EXERCISE DESCRIPTION: What you return should be each line of the data containing the string "below".

---+---

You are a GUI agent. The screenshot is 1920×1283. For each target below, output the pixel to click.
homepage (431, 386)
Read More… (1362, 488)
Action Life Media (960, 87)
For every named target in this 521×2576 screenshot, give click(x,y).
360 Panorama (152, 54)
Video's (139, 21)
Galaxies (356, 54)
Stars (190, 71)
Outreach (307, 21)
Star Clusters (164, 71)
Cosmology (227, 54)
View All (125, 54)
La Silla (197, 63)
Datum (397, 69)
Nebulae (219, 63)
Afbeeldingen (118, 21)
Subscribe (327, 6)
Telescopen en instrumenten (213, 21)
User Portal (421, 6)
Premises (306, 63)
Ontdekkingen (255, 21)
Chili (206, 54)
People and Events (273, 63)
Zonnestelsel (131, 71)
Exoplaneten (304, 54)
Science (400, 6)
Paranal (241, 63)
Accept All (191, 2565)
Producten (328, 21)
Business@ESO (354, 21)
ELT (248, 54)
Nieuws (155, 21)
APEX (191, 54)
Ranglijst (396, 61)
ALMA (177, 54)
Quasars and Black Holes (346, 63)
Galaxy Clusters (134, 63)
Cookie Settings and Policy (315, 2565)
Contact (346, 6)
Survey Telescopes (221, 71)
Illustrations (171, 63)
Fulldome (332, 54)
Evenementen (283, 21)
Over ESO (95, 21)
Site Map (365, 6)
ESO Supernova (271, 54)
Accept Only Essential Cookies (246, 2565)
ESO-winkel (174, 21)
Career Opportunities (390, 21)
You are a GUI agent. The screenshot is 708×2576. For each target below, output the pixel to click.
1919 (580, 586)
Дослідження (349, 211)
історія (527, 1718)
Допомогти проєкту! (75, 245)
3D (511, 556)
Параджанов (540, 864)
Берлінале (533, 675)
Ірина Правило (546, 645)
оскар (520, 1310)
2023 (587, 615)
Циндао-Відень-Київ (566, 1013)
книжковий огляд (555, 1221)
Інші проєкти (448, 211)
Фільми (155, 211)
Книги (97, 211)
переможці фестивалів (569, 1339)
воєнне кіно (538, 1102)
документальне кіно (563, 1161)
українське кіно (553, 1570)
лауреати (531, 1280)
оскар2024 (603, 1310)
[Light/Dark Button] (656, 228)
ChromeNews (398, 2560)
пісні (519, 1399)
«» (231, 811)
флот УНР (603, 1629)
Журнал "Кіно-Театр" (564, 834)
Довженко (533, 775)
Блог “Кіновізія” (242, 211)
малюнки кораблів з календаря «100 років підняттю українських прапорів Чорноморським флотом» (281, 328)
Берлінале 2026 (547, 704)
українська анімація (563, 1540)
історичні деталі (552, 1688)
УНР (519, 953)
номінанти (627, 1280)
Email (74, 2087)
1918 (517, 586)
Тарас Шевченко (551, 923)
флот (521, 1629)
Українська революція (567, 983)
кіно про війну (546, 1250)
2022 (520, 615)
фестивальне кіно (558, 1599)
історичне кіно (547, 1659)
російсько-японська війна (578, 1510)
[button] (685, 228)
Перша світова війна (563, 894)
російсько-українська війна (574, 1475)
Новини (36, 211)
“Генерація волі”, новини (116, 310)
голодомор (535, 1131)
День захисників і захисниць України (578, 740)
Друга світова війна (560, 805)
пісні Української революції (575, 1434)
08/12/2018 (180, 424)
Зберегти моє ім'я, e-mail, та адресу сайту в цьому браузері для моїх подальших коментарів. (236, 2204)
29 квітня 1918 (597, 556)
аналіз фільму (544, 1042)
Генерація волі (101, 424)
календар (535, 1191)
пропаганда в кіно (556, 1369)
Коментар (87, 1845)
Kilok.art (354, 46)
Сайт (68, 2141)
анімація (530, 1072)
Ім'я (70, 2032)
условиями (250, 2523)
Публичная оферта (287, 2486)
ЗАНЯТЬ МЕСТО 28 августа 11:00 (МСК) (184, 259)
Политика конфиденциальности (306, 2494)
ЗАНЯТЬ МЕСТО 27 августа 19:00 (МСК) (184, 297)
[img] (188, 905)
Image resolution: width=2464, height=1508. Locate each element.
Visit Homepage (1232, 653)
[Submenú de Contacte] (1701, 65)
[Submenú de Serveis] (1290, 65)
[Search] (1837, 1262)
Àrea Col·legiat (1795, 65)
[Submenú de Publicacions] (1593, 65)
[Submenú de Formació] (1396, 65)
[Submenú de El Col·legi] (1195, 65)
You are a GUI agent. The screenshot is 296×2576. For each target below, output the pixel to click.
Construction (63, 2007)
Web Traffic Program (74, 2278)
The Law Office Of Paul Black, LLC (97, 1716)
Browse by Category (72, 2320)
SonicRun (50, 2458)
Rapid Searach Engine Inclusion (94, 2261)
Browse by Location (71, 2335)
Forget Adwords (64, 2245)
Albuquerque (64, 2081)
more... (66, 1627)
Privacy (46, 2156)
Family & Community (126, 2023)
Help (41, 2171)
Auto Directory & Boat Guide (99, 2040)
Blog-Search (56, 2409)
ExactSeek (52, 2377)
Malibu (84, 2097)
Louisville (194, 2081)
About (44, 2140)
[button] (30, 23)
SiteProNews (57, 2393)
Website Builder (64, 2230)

---+---

SOLUTION TO THE PROBLEM:
You are a GUI agent. The screenshot is 1920×1283. For each target below, output the pixel to click.
You are a GUI agent. The screenshot is 708×2576. For each target below, output the pixel to click.
You are a GUI agent. The screenshot is 296×2576. For each target below, output the pixel to click.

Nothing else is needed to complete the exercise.